Co do problemu podnoszącego przez autora petycji, czyli do zniżki, która przysługiwałaby na bezpłatne przejazdy czy też ulgowe przejazdy komunikacjami, to ten problem trzeba podzielić na dwie części. Jedna odnosi się do tego, z czego korzysta się na co dzień, czyli do tych transportów miejskich bądź też gminnych. Pełna rola samorządów i samorządy nie są w tej sytuacji bezczynne. Chcę państwu zwrócić uwagę, że dawcy przeszczepów są już objęci ulgami w transportach, nawet bezpłatnymi transportami w Warszawie, w Mielcu, w Białymstoku, w Lublinie, a także w Białej Podlaskiej, w Poznaniu, Elblągu, Bydgoszczy, Rzeszowie, Wrocławiu, Toruniu. Natomiast osoby posiadające tytuł Dawcy Przeszczepu mają możliwość korzystania z bezpłatnych przejazdów w Białymstoku, Tarnobrzegu, Zielonej Górze, Wrocławiu, Włocławku, Łodzi, a w Słupsku mają np. niewysoką odpłatność za cały karnet przejazdowy. Czyli samorządy, nie wszystkie, ale te, które uznały to za stosowne, za słuszne i mają do tego pokrycie finansowe taką usługę już wprowadziły. W ten sposób uznają, że osoby, które otrzymały tytuł Dawcy Przeszczepu albo Zasłużony Dawca Przeszczepu mogą korzystać z takich bezpłatnych transportów.

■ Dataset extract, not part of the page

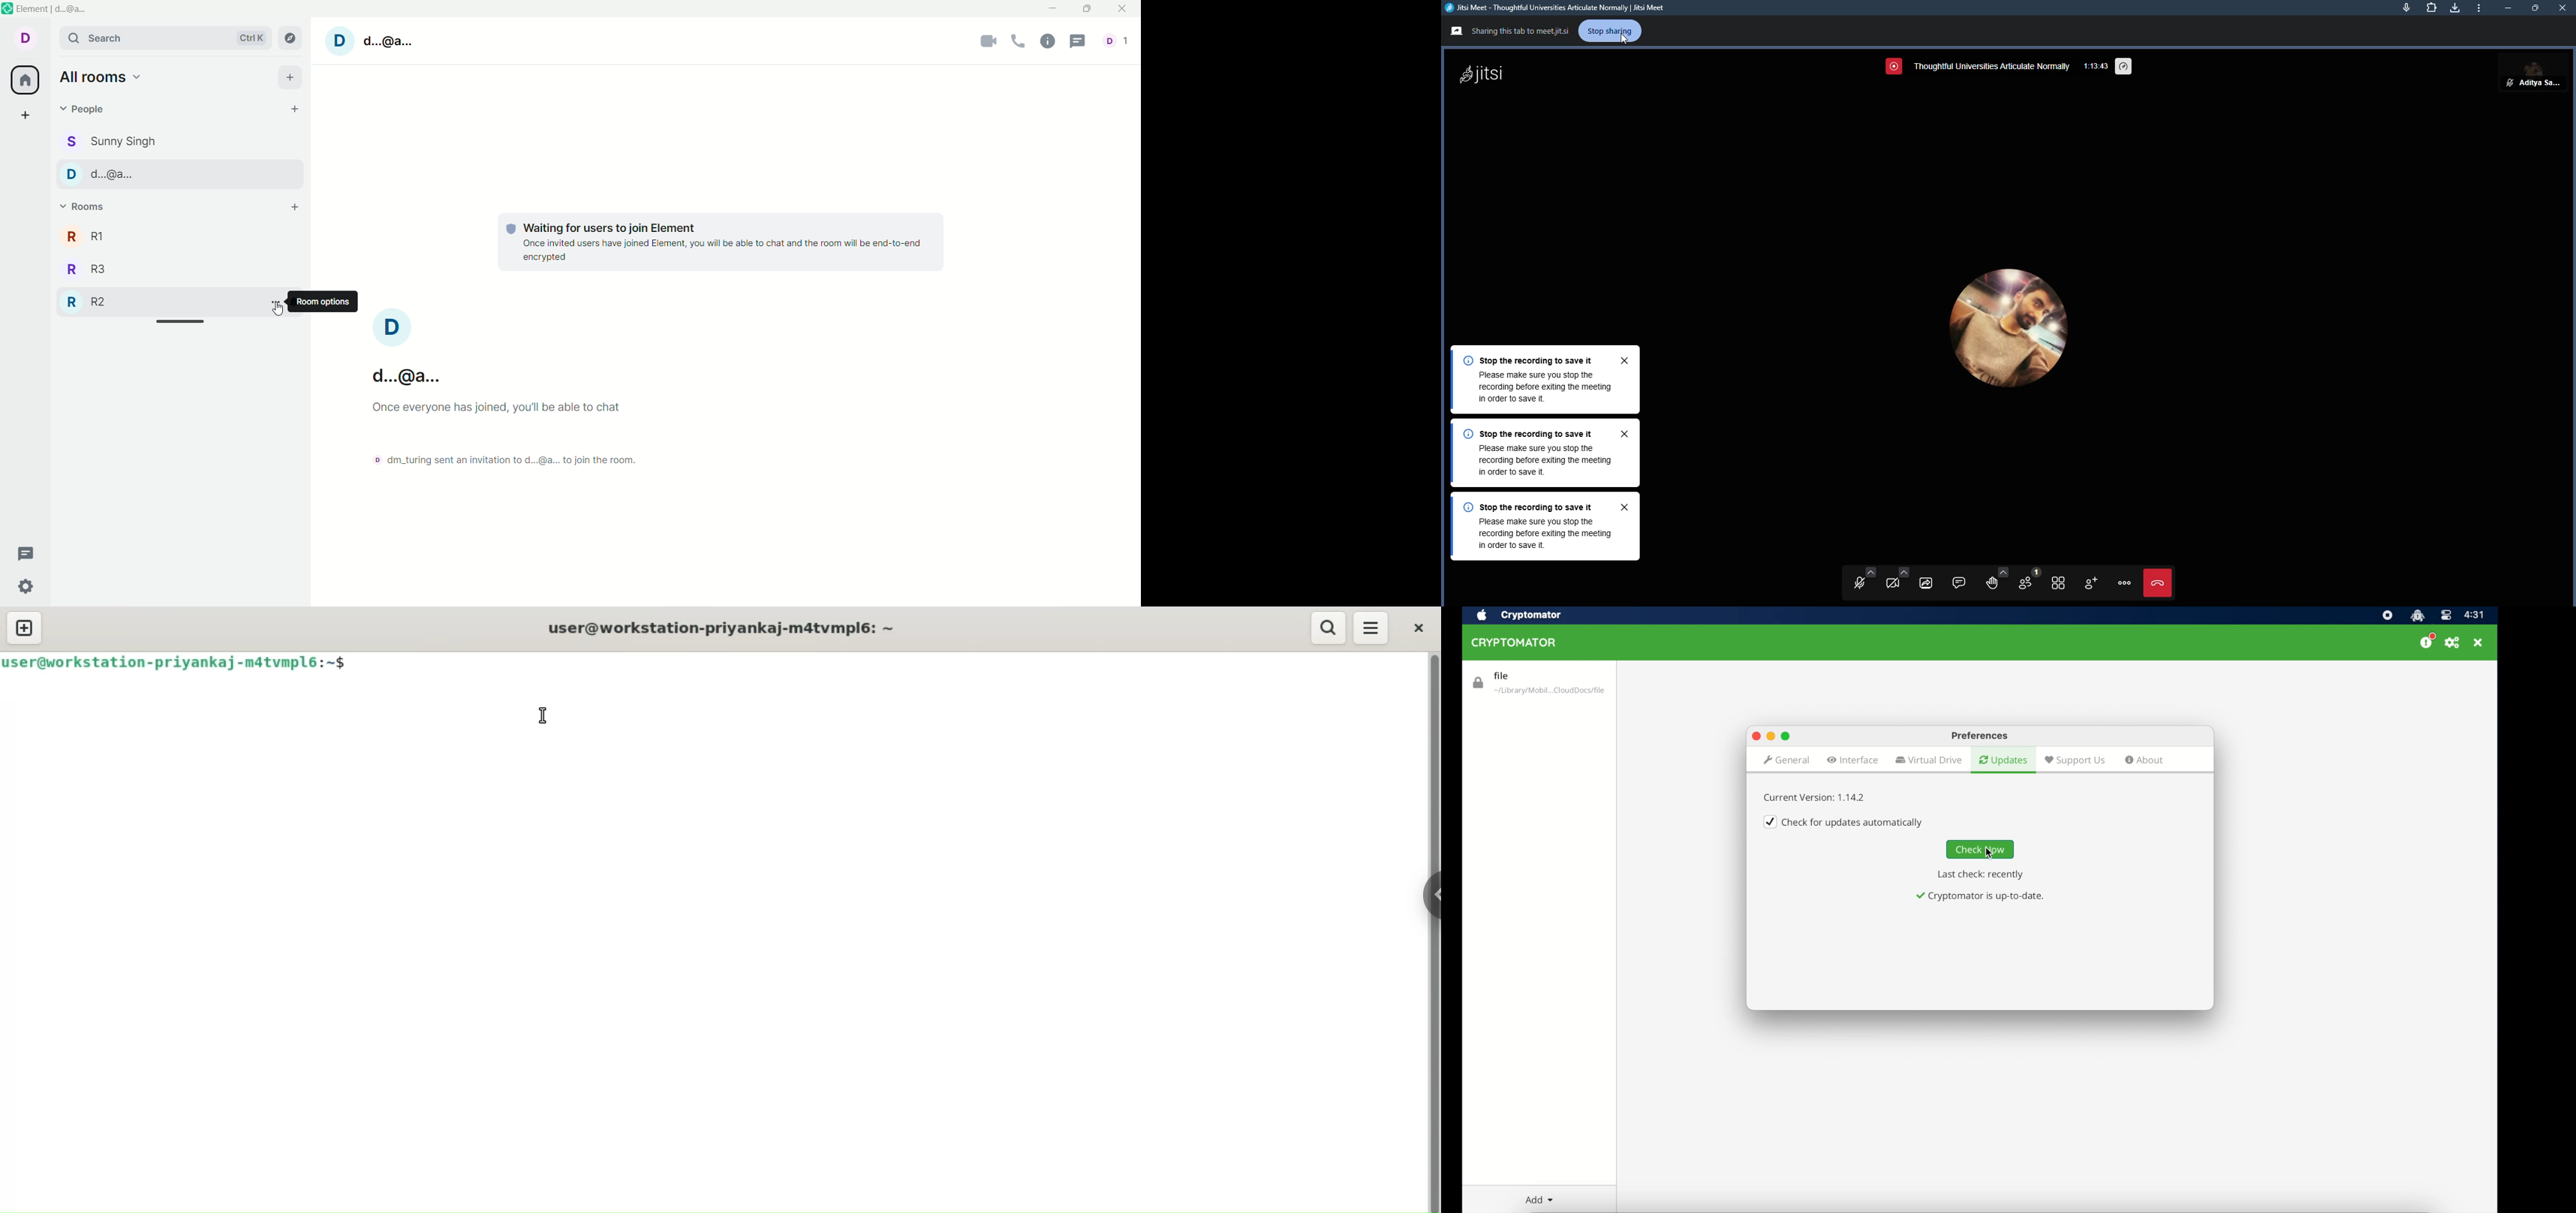  Describe the element at coordinates (1610, 33) in the screenshot. I see `stop sharing` at that location.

Natomiast petycja odnosi się także do przejazdu środkami publicznego transportu zbiorowego. Tu już jest kwestia regulacji ustawowej, bardzo różnych, jeśli chodzi o wysokość procentową ulgi w przejazdach środkami transportu publicznego. Z takich ulg korzystają m.in. osoby niezdolne do samodzielnej egzystencji, a także umundurowani funkcjonariusze Straży Granicznej, Policji, funkcjonariusze Służby Celno-Skarbowej, żołnierze Żandarmerii Wojskowej, dzieci i młodzież w określonych kategoriach wiekowych, posiadacze Karty Polaka, studenci, doktoranci itd.
Autor petycji proponuje, aby do tego grona dołączyć osoby, które legitymują się legitymacją Dawca bądź też Zasłużony Dawca Przeszczepu. Co oczywiście jest absolutnie uzasadnione i byłoby bardzo ładnym gestem wobec osób, które, tak jak podnosi autor petycji, dają dla kogoś innego część siebie. Jednak to nie zwalnia państwa ani środowisk zainteresowanych, żeby prowadzić kampanie edukacyjne, informujące o takich potrzebach i o wynikach przeszczepiania narządów. Czyli tych kampanii z całą pewnością nic nie zastąpi, ale mogłoby pokazać nasz szacunek i wdzięczność za to, że takie osoby są i że do tych przeszczepów dochodzi. Oczywiście tych osób, które są dawcami jest zdecydowanie za mało, więc kampanie są bardzo potrzebne. Natomiast decyzja czy otrzymają one ulgi na przejazdy w środkach transportu zbiorowego jest w zasadzie decyzją polityczną i ona należy przede wszystkim do ministra infrastruktury. W związku z tym proponuję, abyśmy właśnie pana ministra infrastruktury najpierw zapytali o to dezyderatem, a potem po udzieleniu przez pana ministra infrastruktury odpowiedzi podjęli decyzję, co zrobić dalej z proponowanym rozwiązaniem legislacyjnym. Dziękuję.
Przewodniczący poseł Sławomir Jan Piechota (KO):
Dziękuję bardzo. Czy ktoś z państwa chciałby zabrać głos w tej sprawie? Nie słyszę. Zatem jest rekomendacja byśmy w sprawie postulatów zawartych w przedstawionej petycji wystąpili z dezyderatem do ministra infrastruktury. Czy wobec takiej rekomendacji są uwagi? Nie słyszę. Zatem uznaję, iż Komisja podjęła taką decyzję.
Na tym wyczerpaliśmy porządek tego posiedzenia. Szanowni państwo, dziękuję. O godzinie 15.30 rozpoczniemy kolejne, a to zamykam.